Screenshot grounding data:
==================================================
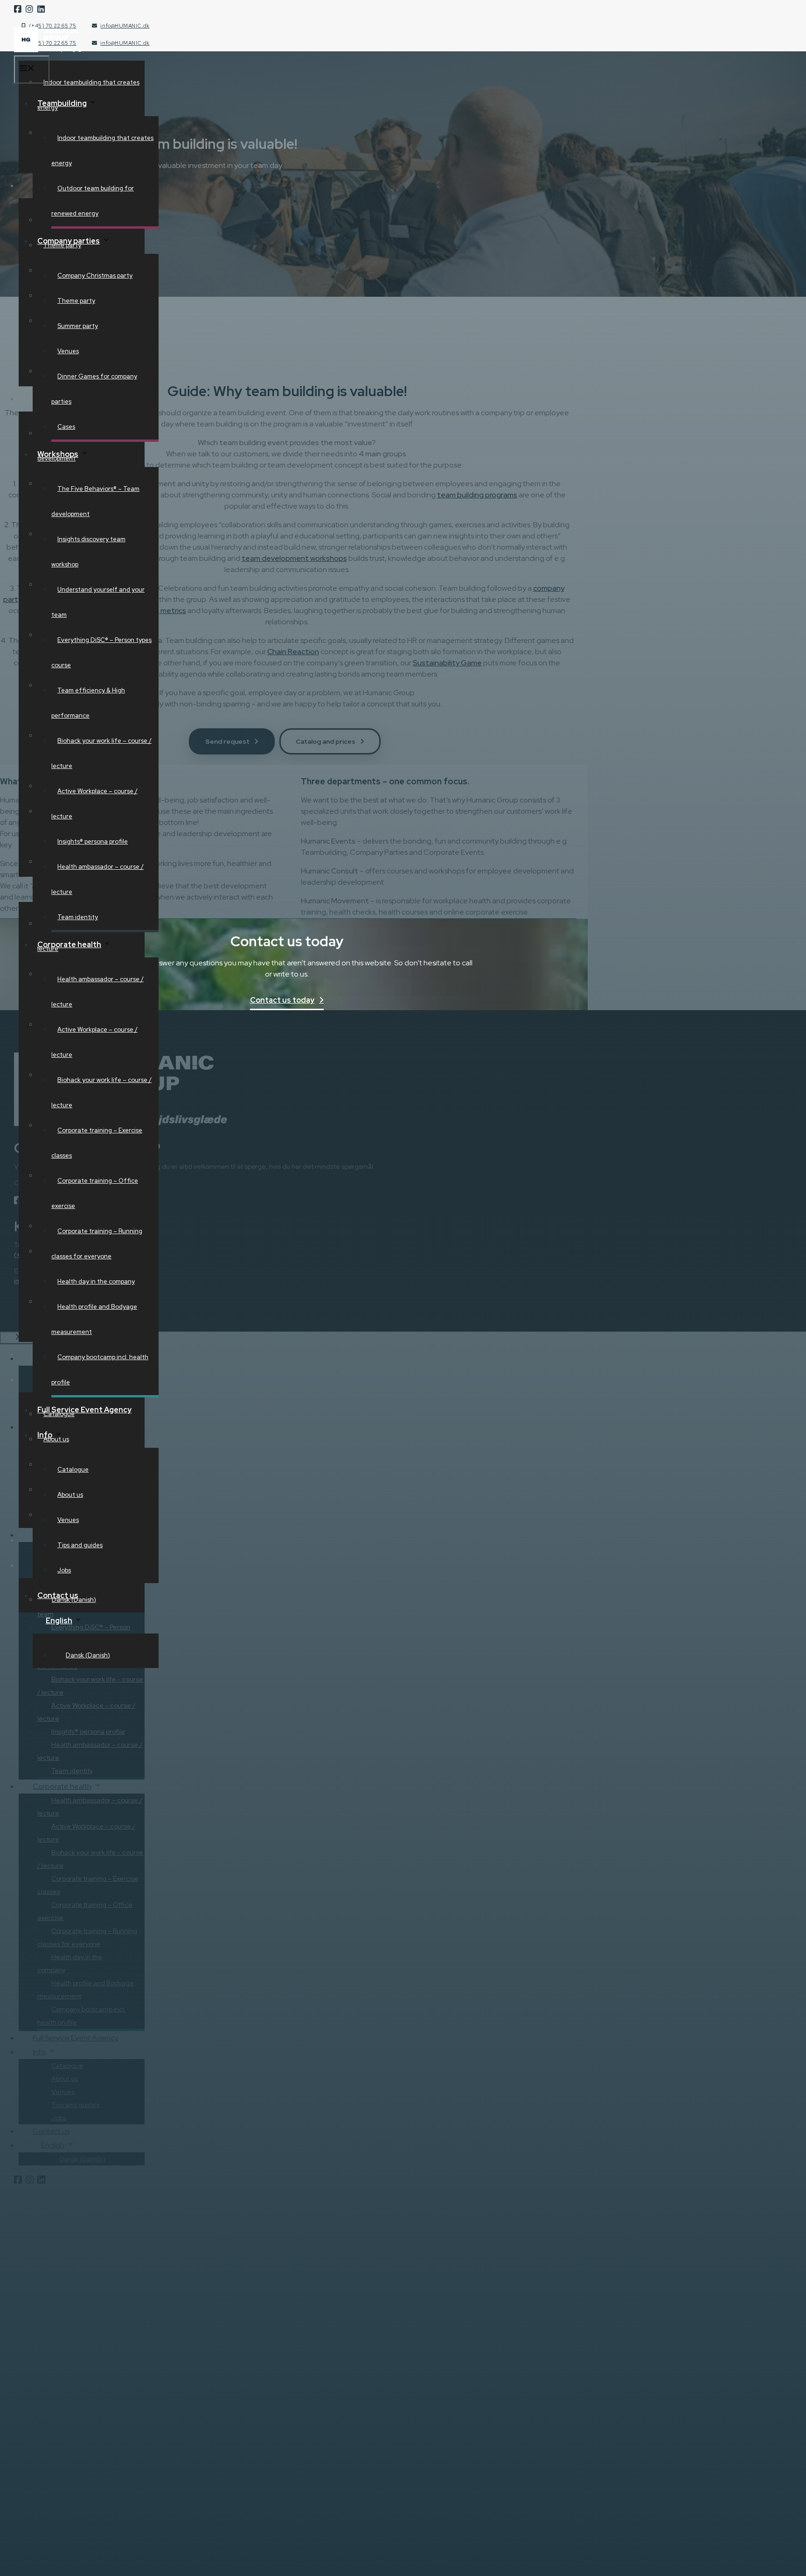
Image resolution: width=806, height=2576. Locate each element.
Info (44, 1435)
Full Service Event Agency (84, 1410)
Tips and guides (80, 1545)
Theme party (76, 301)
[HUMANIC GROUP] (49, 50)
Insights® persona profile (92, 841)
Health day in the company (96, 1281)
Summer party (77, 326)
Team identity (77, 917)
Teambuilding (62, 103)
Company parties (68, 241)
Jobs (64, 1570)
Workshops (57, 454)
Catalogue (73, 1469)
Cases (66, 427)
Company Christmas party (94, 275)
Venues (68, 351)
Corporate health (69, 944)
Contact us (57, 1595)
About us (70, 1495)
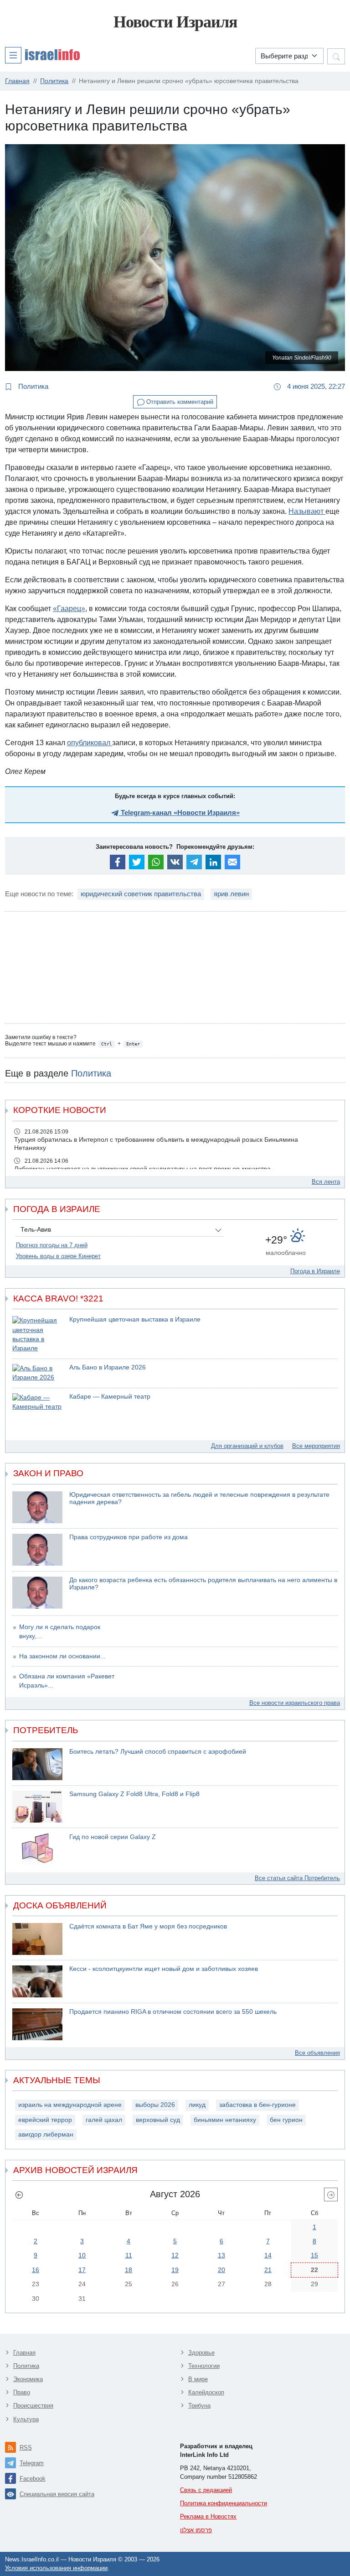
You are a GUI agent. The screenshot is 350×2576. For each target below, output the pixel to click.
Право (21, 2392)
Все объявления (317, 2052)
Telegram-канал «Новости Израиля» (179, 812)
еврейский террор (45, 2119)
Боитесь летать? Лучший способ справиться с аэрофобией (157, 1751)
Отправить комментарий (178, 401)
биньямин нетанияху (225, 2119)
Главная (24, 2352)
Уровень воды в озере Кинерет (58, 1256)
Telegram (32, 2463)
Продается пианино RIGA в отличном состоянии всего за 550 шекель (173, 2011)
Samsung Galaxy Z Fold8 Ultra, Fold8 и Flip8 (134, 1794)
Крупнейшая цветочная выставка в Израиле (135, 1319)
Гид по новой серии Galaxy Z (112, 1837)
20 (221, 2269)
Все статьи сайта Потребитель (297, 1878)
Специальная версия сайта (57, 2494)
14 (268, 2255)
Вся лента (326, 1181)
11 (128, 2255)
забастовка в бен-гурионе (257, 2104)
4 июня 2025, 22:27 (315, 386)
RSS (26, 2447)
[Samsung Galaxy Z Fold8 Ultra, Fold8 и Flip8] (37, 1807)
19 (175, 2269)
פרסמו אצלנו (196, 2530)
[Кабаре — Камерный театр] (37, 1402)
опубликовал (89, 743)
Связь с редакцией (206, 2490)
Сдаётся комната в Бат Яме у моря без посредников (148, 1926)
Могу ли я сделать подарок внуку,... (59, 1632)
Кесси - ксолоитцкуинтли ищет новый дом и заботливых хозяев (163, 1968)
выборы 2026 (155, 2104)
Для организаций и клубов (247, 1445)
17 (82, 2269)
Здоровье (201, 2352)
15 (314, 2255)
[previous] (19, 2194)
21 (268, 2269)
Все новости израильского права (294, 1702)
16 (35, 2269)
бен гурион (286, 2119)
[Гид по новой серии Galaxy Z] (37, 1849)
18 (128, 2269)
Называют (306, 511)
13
==================================================
- **Aim of the exercise**
Return only the lines running from the top of the data to the line that holds "Для организаций и клубов (247, 1445)". Include both of those lines, but skip the pictures.

- **Expected answer**
Image resolution: width=806, height=2576. Locate each element.
Info (44, 1435)
Full Service Event Agency (84, 1410)
Tips and guides (80, 1545)
Theme party (76, 301)
[HUMANIC GROUP] (49, 50)
Insights® persona profile (92, 841)
Health day in the company (96, 1281)
Summer party (77, 326)
Team identity (77, 917)
Teambuilding (62, 103)
Company parties (68, 241)
Jobs (64, 1570)
Workshops (57, 454)
Catalogue (73, 1469)
Cases (66, 427)
Company Christmas party (94, 275)
Venues (68, 351)
Corporate health (69, 944)
Contact us (57, 1595)
About us (70, 1495)
You are a GUI agent. The screenshot is 350×2576. For each target below, output the pixel to click.
Право (21, 2392)
Все объявления (317, 2052)
Telegram-канал «Новости Израиля» (179, 812)
еврейский террор (45, 2119)
Боитесь летать? Лучший способ справиться с аэрофобией (157, 1751)
Отправить комментарий (178, 401)
биньямин нетанияху (225, 2119)
Главная (24, 2352)
Уровень воды в озере Кинерет (58, 1256)
Telegram (32, 2463)
Продается пианино RIGA в отличном состоянии всего за 550 шекель (173, 2011)
Samsung Galaxy Z Fold8 Ultra, Fold8 и Flip8 (134, 1794)
Крупнейшая цветочная выставка в Израиле (135, 1319)
Гид по новой серии Galaxy Z (112, 1837)
20 (221, 2269)
Все статьи сайта Потребитель (297, 1878)
Специальная версия сайта (57, 2494)
14 (268, 2255)
Вся лента (326, 1181)
11 (128, 2255)
забастовка в бен-гурионе (257, 2104)
4 июня 2025, 22:27 (315, 386)
RSS (26, 2447)
[Samsung Galaxy Z Fold8 Ultra, Fold8 и Flip8] (37, 1807)
19 (175, 2269)
פרסמו אצלנו (196, 2530)
[Кабаре — Камерный театр] (37, 1402)
опубликовал (89, 743)
Связь с редакцией (206, 2490)
Сдаётся комната в Бат Яме у моря без посредников (148, 1926)
Могу ли я сделать подарок внуку,... (59, 1632)
Кесси - ксолоитцкуинтли ищет новый дом и заботливых хозяев (163, 1968)
выборы 2026 (155, 2104)
Для организаций и клубов (247, 1445)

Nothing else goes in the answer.